**LESETEXT**


    Kliemt: Das ist vermutlich bis zu einem gewissen Grade wahr, dass wir vielleicht etwas unabhängiger von Gesellschaft leben können als früher und dass wir dafür vielleicht auch einen Preis zahlen. Lassen Sie mich aber vorwegschicken: Ich glaube, dass wir gut daran tun, diese jetzigen schrecklichen Ereignisse nicht zum Anlass zu nehmen, aus der Hüfte zu schießen und unsere jeweiligen bevorzugten Theorien darüber, was in unserer Gesellschaft schief läuft oder besser laufen könnte, zum Ausdruck bringen, sondern dass wir vielleicht das eher zum Anlass nehmen, generell nachzudenken, ich meine nicht Patentrezepte anbieten, sondern grundsätzlich in der Gesellschaft nachdenken.

    Breker: Lassen Sie uns, Herr Kliemt, gemeinsam nachdenken. Wir haben gerade gehört, in dem Chatroom hat der Täter offenbar geschrieben, niemand erkennt mein Potenzial. Ein Gefühl der Ohnmacht spricht auch daraus, des Ausgeliefertseins. Ist das nicht auch etwas, was wir in der Erwachsenenwelt erleben?

    Kliemt: Das ist bestimmt wahr und wir fühlen uns vermutlich heute manchmal stärker ausgeliefert als die Menschen in früheren Zeiten, obwohl das auch nicht so eindeutig ist. Für uns ist das Ausgeliefertsein vermutlich ein Ausgeliefertsein gegenüber anonymeren Kräften. Früher waren die Beziehungen personalisierter und man war eben persönlichen Machtbeziehungen unter anderem viel stärker ausgeliefert, als das heute der Fall ist. Ich glaube, es ist ein wahrer Kern hier zu erkennen, eine vielleicht häufiger anzutreffende Isolierung von Individuen, die nicht so sehr angewiesen sind auf den Sozialconnex und sich deswegen auch mehr von ihm trennen können. Aber das scheint mir auch so ziemlich das Einzige zu sein, was man in der heutigen Zeit gegenüber früheren Zeiten vielleicht hervorheben kann.

    Breker: Nehmen wir doch einfach mal unser Kommunikationsverhalten. Heute wird häufig per E-Mail miteinander kommuniziert. Fast jeder hat an seinem Arbeitsplatz einen Computer. Das persönliche Miteinandersprechen findet doch immer weniger statt.

**DIE DATEN**
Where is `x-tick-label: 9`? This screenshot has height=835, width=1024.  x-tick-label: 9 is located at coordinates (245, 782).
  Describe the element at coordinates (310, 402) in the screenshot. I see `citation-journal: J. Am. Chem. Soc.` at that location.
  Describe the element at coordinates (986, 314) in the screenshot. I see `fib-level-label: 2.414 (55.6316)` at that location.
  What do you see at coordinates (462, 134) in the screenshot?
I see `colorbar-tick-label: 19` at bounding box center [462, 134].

**AUFGABEN**
[1] Gegenüber welcher Art von Kräften ist man laut Kliemt im Interview des Lesetextes heute ausgeliefert?
[2] Führen Sie das Interview des Lesetextes über Ausgeliefertsein und Isolierung in der Gesellschaft im Anschluss an Brekers letzte Äußerung weiter.
Die Liste stammt aus einer anderen Quelle als der Lesetext.

**LÖSUNGEN**
[1] Gegenüber anonymeren Kräften.

[2]
    Kliemt: Das hängt vielleicht auch davon ab, was man unter "persönlich" versteht. Ich vermute, dass viele Menschen über E-Mail außerordentlich persönlich, in einem anderen Sinne als Face to Face, von Angesicht zu Angesicht kommunizieren, und daher, würde ich sagen, ist auch E-Mail und der elektronische Kontakt nicht symptomatisch für eine stärkere Entpersönlichung. Ich glaube sogar, dass viele Meinungen und ein größeres Sichöffnen gegenüber anderen gerade über solche Kontakte möglich ist, wie Sie übrigens auch in Ihrem Beitrag eben ja gemerkt haben. Diese Frau Götz berichtete ja darüber, dass einem E-Mail-Teilnehmer in Bayern eben sich dieser Attentäter vorher geöffnet hat. Kann man wirklich sagen, dass wir nicht mehr so kommunizieren oder weniger kommunizieren, dadurch dass wir E-Mail haben? Es ist nur eine andere Form.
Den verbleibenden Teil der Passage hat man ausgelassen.